Provided data:

··········

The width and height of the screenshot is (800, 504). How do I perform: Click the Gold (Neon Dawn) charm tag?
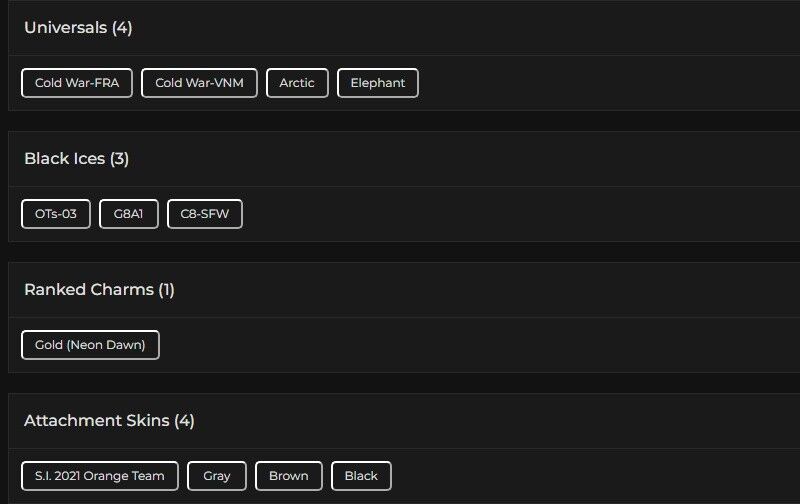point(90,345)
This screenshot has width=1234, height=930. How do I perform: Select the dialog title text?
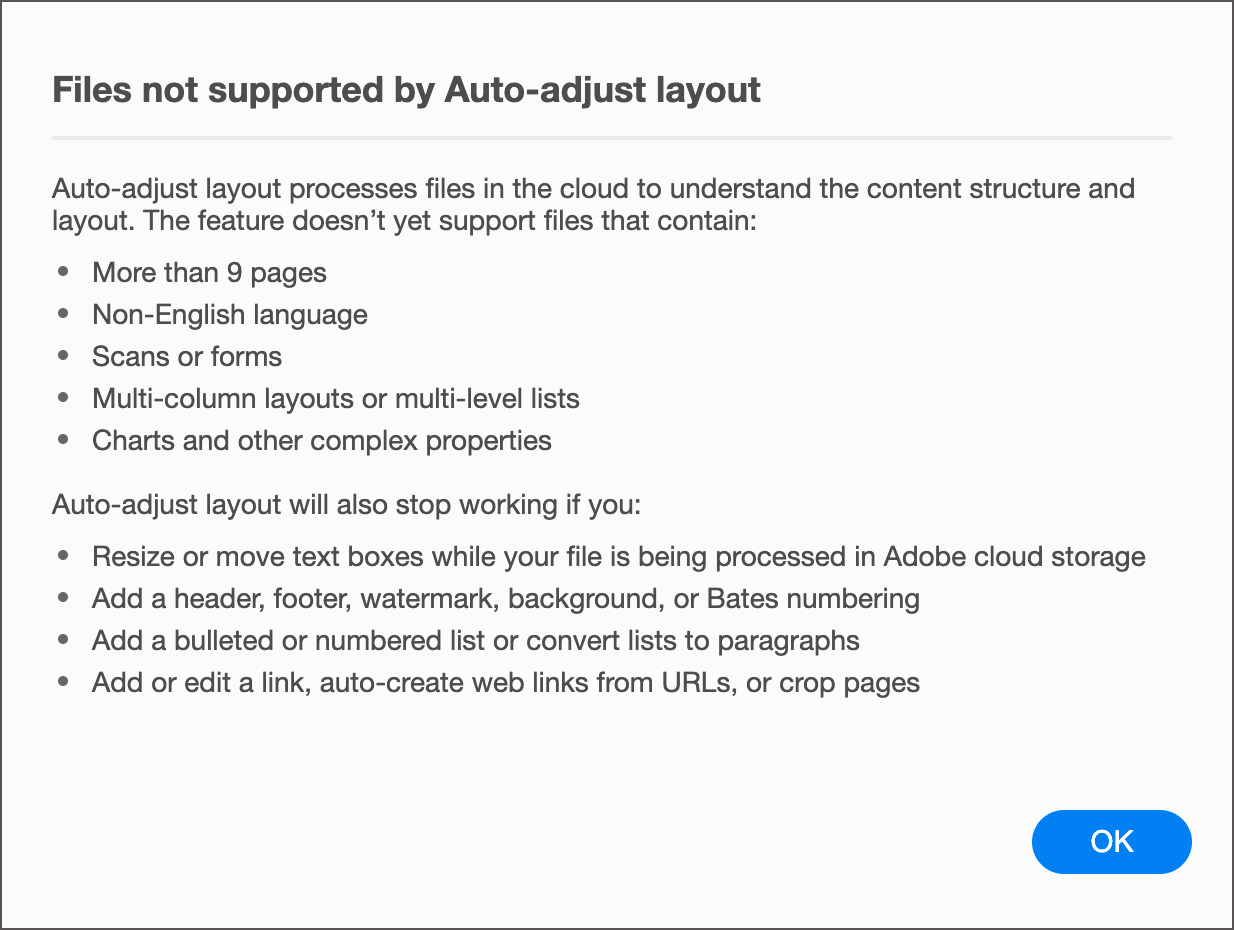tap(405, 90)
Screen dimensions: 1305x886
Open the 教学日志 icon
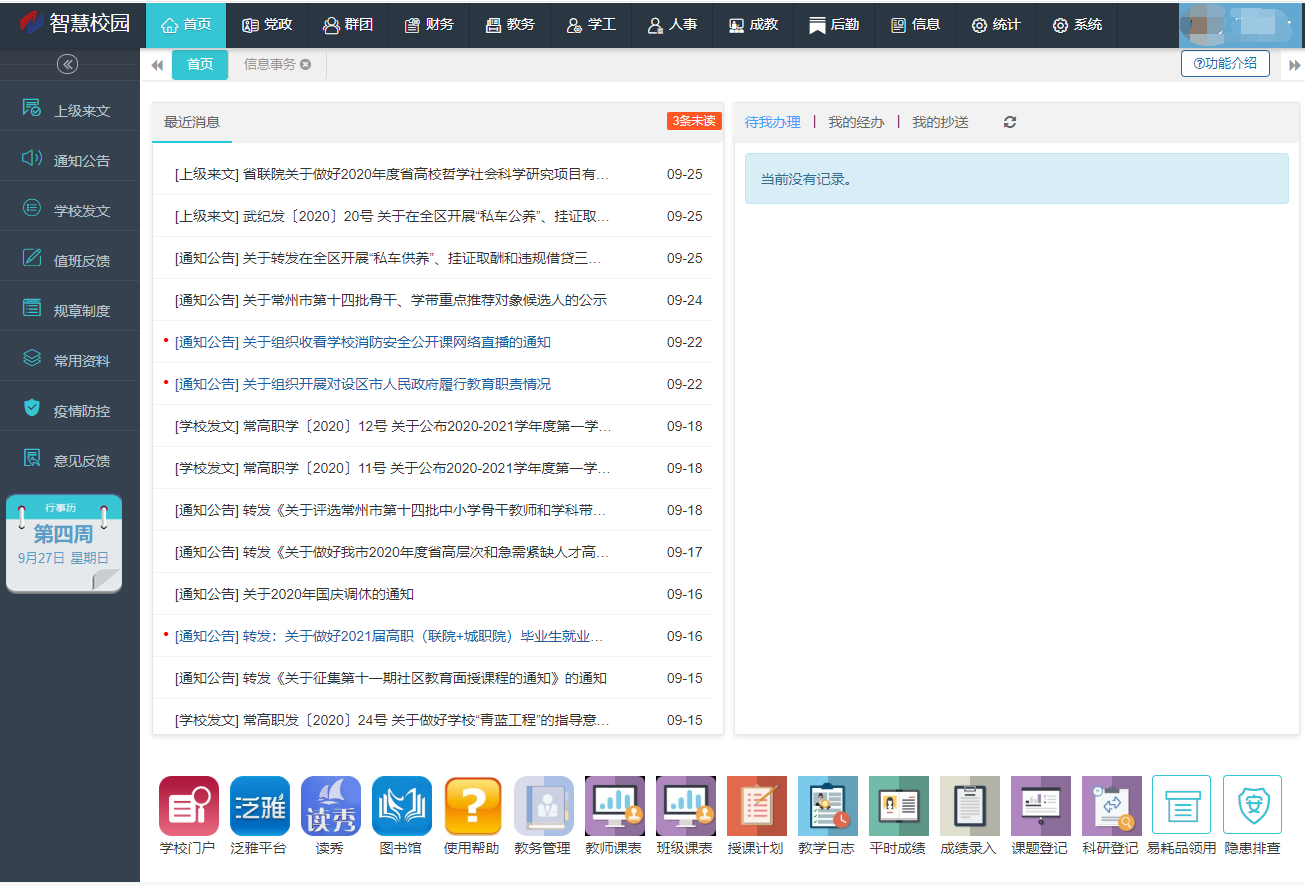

··········

Exercise directions:
Convert every line of the data above into a Markdown table with two columns, Row and Text, numbering the rows and skipping any blank lines. Leave the pictures out.

Expected answer:
| Row | Text |
|---|---|
| 1 | The width and height of the screenshot is (800, 504). How do I perform: Click the Gold (Neon Dawn) charm tag? |
| 2 | point(90,345) |
| 3 | This screenshot has width=1234, height=930. How do I perform: Select the dialog title text? |
| 4 | tap(405, 90) |
| 5 | Screen dimensions: 1305x886 |
| 6 | Open the 教学日志 icon |